### Dataset extract
== Segment start ==

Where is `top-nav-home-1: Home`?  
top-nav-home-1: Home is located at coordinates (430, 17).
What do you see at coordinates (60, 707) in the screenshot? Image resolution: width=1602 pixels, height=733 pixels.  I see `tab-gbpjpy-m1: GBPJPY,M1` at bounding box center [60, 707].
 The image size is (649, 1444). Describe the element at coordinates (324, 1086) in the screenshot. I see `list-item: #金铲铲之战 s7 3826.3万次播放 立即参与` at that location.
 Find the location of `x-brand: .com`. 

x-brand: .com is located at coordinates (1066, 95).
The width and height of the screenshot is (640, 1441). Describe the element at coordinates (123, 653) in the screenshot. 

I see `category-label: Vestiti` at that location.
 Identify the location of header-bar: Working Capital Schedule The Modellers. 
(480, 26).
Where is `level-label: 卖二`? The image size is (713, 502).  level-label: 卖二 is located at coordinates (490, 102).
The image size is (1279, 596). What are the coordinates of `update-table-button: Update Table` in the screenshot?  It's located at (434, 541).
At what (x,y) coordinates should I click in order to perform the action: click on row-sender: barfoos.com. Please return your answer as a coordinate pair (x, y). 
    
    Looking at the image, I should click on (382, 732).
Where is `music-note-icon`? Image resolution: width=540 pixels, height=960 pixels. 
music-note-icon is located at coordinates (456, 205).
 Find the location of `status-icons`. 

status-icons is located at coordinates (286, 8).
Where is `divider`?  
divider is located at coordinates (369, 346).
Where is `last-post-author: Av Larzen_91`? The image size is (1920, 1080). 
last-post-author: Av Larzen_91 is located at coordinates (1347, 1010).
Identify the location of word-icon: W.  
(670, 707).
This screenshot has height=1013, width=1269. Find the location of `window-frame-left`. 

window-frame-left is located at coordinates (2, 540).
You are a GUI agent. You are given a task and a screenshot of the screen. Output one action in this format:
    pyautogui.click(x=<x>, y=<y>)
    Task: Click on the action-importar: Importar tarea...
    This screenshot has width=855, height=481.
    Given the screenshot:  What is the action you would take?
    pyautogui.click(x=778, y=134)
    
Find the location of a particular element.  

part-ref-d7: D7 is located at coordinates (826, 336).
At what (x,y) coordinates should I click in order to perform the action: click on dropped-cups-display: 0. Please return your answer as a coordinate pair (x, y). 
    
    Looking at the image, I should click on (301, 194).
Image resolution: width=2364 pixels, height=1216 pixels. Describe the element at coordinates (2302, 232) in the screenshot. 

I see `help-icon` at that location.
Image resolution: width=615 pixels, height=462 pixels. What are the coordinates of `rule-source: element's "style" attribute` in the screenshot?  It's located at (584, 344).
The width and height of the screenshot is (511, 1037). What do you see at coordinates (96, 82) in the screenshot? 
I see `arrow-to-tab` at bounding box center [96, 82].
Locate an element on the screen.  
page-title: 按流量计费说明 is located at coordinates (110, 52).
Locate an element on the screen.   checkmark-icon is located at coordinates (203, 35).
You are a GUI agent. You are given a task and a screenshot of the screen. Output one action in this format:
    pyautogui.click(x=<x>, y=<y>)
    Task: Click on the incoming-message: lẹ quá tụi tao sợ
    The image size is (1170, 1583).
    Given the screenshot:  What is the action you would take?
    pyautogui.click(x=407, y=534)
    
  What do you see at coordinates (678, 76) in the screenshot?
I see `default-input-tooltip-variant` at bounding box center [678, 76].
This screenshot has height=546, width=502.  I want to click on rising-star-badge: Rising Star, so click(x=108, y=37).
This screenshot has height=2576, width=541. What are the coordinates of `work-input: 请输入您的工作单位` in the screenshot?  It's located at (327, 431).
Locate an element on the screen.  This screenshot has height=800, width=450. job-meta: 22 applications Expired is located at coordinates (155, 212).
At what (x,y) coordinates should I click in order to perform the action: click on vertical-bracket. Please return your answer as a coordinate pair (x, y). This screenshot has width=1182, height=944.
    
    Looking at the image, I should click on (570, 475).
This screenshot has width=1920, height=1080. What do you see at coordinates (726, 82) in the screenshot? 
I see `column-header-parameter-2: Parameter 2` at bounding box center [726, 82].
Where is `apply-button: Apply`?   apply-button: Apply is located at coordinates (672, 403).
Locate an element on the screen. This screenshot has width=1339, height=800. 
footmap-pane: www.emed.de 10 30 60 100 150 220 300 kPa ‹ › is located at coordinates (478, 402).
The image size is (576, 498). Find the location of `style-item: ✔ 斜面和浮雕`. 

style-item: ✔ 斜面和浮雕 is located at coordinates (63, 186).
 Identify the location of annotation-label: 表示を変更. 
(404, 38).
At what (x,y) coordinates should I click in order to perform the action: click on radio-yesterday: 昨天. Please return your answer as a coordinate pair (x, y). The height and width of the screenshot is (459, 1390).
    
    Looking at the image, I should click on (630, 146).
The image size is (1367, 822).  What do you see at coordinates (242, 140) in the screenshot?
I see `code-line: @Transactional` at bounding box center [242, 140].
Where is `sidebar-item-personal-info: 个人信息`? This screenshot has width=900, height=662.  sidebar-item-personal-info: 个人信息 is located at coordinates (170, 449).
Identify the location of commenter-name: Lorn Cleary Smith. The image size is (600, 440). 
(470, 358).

== Segment end ==

### Required work
Copy the items above word for word, from the line that contains "coordinates (155, 212)." through the line that contains "coordinates (672, 403).", both of those lines included.

### The completed task
Locate an element on the screen.  This screenshot has height=800, width=450. job-meta: 22 applications Expired is located at coordinates (155, 212).
At what (x,y) coordinates should I click in order to perform the action: click on vertical-bracket. Please return your answer as a coordinate pair (x, y). This screenshot has width=1182, height=944.
    
    Looking at the image, I should click on (570, 475).
This screenshot has width=1920, height=1080. What do you see at coordinates (726, 82) in the screenshot? 
I see `column-header-parameter-2: Parameter 2` at bounding box center [726, 82].
Where is `apply-button: Apply`?   apply-button: Apply is located at coordinates (672, 403).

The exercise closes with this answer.